Ppositive Entwicklungen abseits des Parketts
Nach der Heimniederlage gegen den direkten Konkurrenten Heidelberg wurde Papazoglou Anfang Februar beurlaubt. Liviu Calin, der Entdecker und Förderer von Dennis Schröder, übernahm für ein Spiel, bevor mit Ramon Diaz der neue Übungsleiter vorgestellt wurde. Beim Debüt des Spaniers siegten die Braunschweiger in Frankfurt. Es war der bislang einzige Auswärtserfolg.
Aber mittlerweile scheint der Effekt nach fünf Niederlagen in Serie verpufft. Mit Simi Shittu, Kaza Kajami-Keane und Bryant Crawford wurden drei Akteure nachverpflichtet, wobei viele Fans Geschäftsführer Nils Mittmann vorwerfen, zu lange gewartet zu haben. Im Falle von Crawford traf zudem die Freigabe verspätet ein, sodass der Amerikaner erst am Sonntag sein erstes Spiel bestreiten konnte, in dem er nur vier Punkte bei einer schwachen Quote erzielen konnte.
Center Shittu war bei bislang sieben Einsätzen der beste Punktesammler und Rebounder. Auch Kajami-Keane konnte trotz eines schwächeren Auftritts gegen Berlin bislang überzeugen. Er erzielt die zweitmeisten Punkte und zeichnet sich zudem als guter Vorbereiter aus. Die Neuen haben sich als Verstärkungen entpuppt, aber nicht den benötigten Richtungswechsel bewirkt.
Der Klub stellte zum 1. März einen neuen Mitarbeiter für den Bereich Partnership und Sponsoring vor, was unterstreicht, dass er in vielen Bereichen strukturell wächst. Aber trotz vieler positiver Entwicklungen abseits des Parketts muss man sich jetzt mit dem Thema Abstieg beschäftigen. Die Verantwortlichen verschließen nicht die Augen vor der Realität.
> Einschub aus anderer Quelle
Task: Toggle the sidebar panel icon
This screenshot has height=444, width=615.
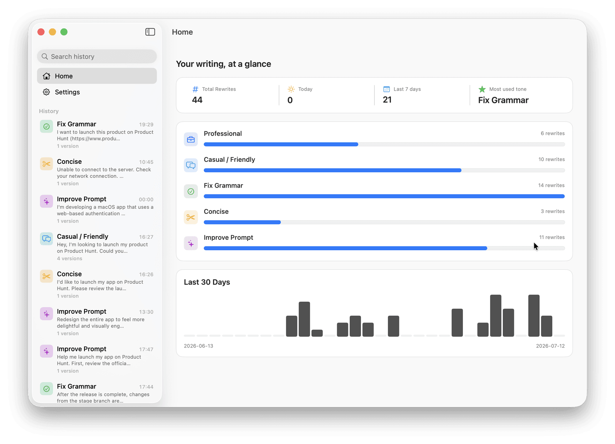Action: click(150, 32)
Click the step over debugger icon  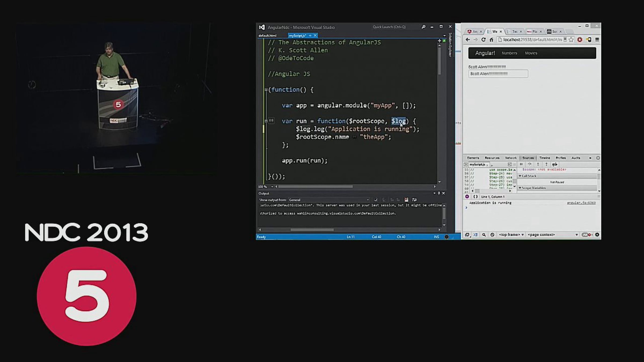pos(529,164)
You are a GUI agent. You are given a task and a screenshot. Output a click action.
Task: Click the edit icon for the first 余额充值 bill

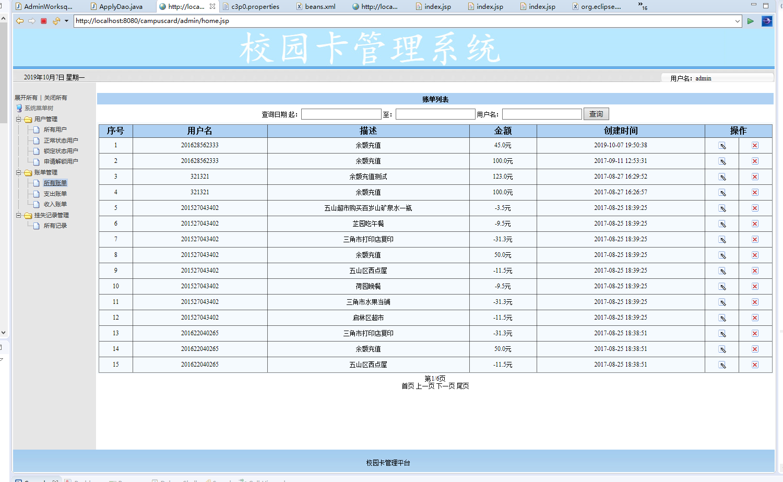click(722, 145)
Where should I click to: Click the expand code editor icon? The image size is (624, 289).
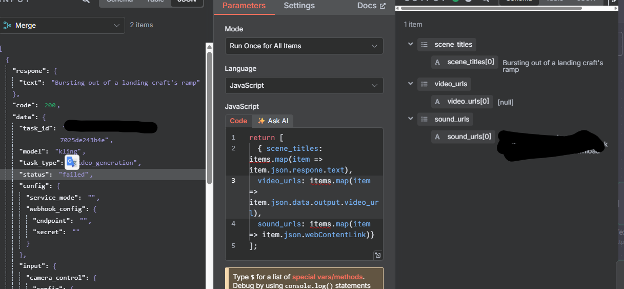point(377,255)
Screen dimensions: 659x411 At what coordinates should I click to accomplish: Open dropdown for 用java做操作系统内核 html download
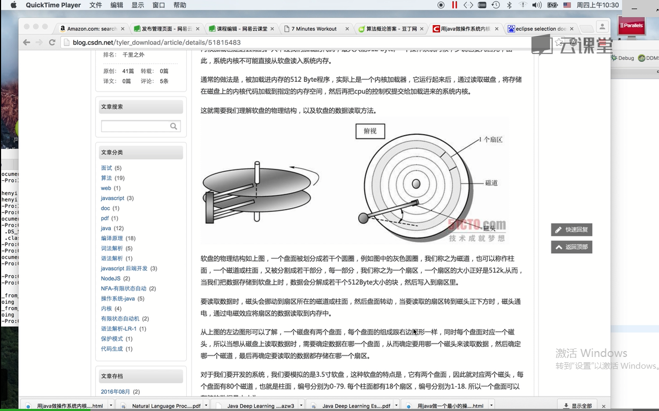111,406
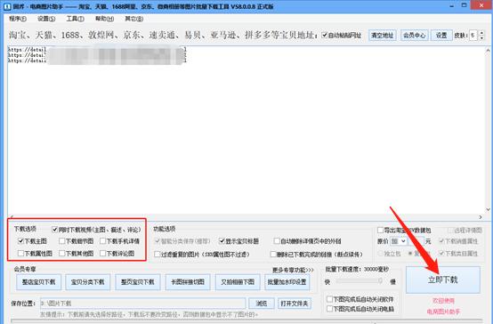This screenshot has width=493, height=324.
Task: Click the 整店宝贝下载 button
Action: pyautogui.click(x=38, y=282)
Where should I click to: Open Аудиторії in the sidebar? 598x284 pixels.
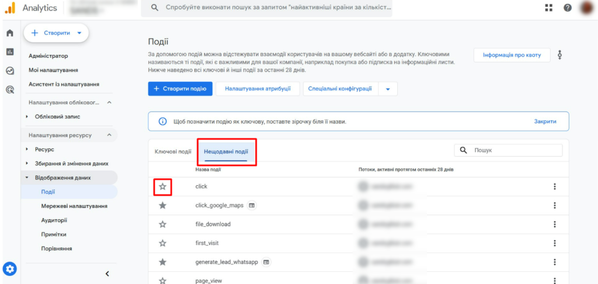tap(54, 220)
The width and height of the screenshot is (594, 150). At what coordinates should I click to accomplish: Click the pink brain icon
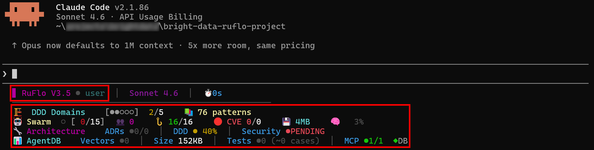[335, 122]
Ein Jahr in der zweiten Liga wird als Intermezzo gesehen, um dann die ambitionierten Ziele wieder aufzunehmen.
So sagte Schröder im Interview mit der Braunschweiger Zeitung am 19. März, dass die wichtigsten Sponsoren dem Klub treu bleiben würden, weil sie „die Vision sehen“. Damit spricht der Welt- und Europameister die Ausrichtung des Projektes an. Einerseits geht es darum, talentierten Nachwuchsspielern eine Chance zu eröffnen. Andererseits denkt der NBA-Profi in größeren Dimensionen und möchte die Löwen mittelfristig in der nationalen Spitze etablieren. Daran soll auch der wahrscheinliche Betriebsunfall Abstieg nichts ändern.